** Passage provided **
--- START ---

Filed by General Motors Corporation
                      Pursuant to Rule 425 under the Securities Act of 1933 and
                                           Deemed Filed Pursuant to Rule 14a-12
                                      under the Securities Exchange Act of 1934

                                  Subject Companies: General Motors Corporation
                                                  Commission File No. 001-00143
                                                 Hughes Electronics Corporation
                                                  Commission File No. 000-26035


The following message was sent to all Hughes Electronics Corporation and
PanAmSat Corporation employees by Jack Shaw, president and chief executive
officer of Hughes:


May 2, 2003

To HUGHES and PanAmSat employees:

Today, General Motors, HUGHES and News Corp. filed our "Consolidated Application
of Authority to Transfer  Control"  with the Federal  Communications  Commission
(FCC).  We also made our  Hart-Scott-Rodino  filing with the U.S.  Department of
Justice.  In addition,  the tax ruling  request has been filed with the Internal
Revenue Service.  This means we have initiated the necessary processes to obtain
U.S. government  approvals and clearances for our transaction with News Corp. We
are hopeful that these reviews will be completed by the end of the year.

I've attached the executive summary from our FCC filing for your information. If
you would like to read the entire document, it will be available on HUGHES.com.

In upcoming weeks, various congressional hearings are expected to be held that
may include discussion of our transaction. As in the past, we will post key
testimony on HUGHESNet. Work has also begun on the Proxy Statement, which will
be mailed to all GM stockholders (GM and GMH) at the time of solicitation of the
shareholder vote on this transaction.

We are making good progress through the steps necessary to complete the
transaction. I will keep you updated as we reach important milestones, and we
will continue to answer your questions through Transition News and your employee
intranet.

--- END ---

** Available data **
--- START ---

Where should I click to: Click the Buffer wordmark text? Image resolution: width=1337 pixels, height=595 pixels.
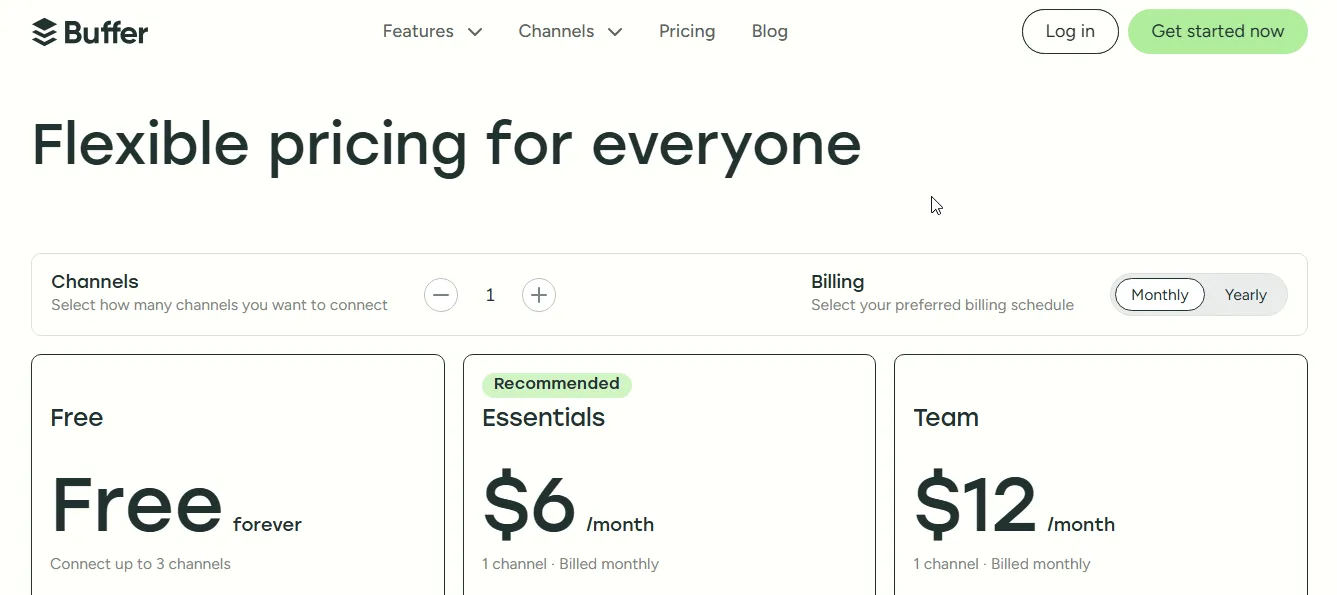(x=106, y=33)
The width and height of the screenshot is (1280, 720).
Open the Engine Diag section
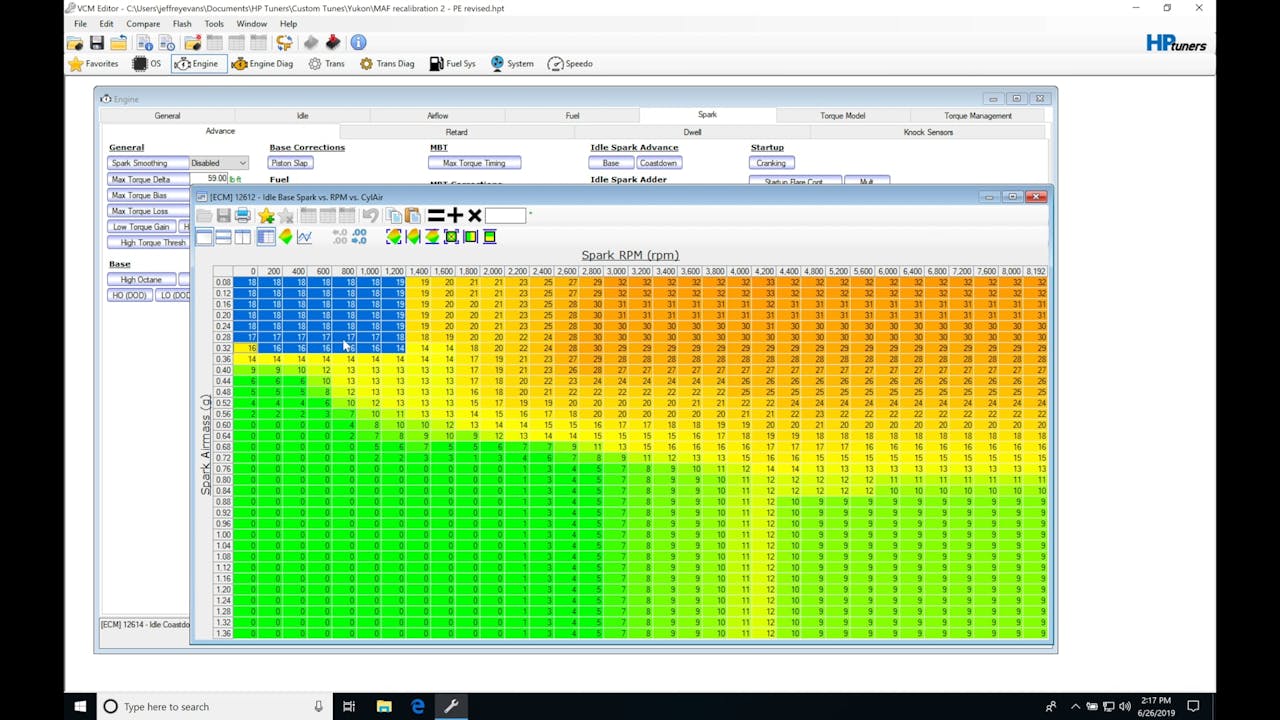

--- END ---

** Problem set **
1. In the message to Hughes and PanAmSat employees, with which agency was the tax ruling request filed?
2. Go on with the message to Hughes and PanAmSat employees from the point where it stops.

** Expected answers **
1. The Internal Revenue Service.

2.
Sincerely,

Jack



In connection with the proposed transactions, General Motors Corporation ("GM"),
Hughes Electronics Corporation ("Hughes") and The News Corporation Limited
("News") intend to file relevant materials with the Securities and Exchange
Commission ("SEC"), including one or more registration statement(s) that contain
a prospectus and proxy/consent solicitation statement. Because those documents
will contain important information, holders of GM $1-2/3 common stock and GM
Class H common stock are urged to read them, if and when they become available.
When filed with the SEC, they will be available for free (along with any other
documents and reports filed by GM, Hughes or News with the SEC) at the SEC's
website, www.sec.gov, and GM stockholders will receive information at an
appropriate time on how to obtain transaction-related documents for free from
GM. Such documents are not currently available.

GM and its directors and executive officers and Hughes and certain of its
executive officers may be deemed to be participants in the solicitation of
proxies or consents from the holders of GM $1-2/3 common stock and GM Class H
common stock in connection with the proposed transactions. Information about the
directors and executive officers of GM and their ownership of GM stock is set
forth in the proxy statement for GM's 2003 annual meeting of shareholders.
Participants in GM's solicitation may also be deemed to include those persons
whose interests in GM or Hughes are not described in the proxy statement for
GM's 2003 annual meeting. Information regarding these persons and their interest
in GM and/or Hughes was filed pursuant to Rule 425 with the SEC by each of GM
and Hughes on April 10, 2003. Investors may obtain additional information
regarding the interests of such participants by reading the prospectus and
proxy/consent solicitation statement if and when it becomes available.

This communication shall not constitute an offer to sell or the solicitation of
an offer to buy any securities, nor shall there be any sale of securities in any
jurisdiction in which such offer, solicitation or sale would be unlawful prior


to registration or qualification under the securities laws of any such
jurisdiction. No offering of securities shall be made except by means of a
prospectus meeting the requirements of Section 10 of the Securities Act of 1933,
as amended.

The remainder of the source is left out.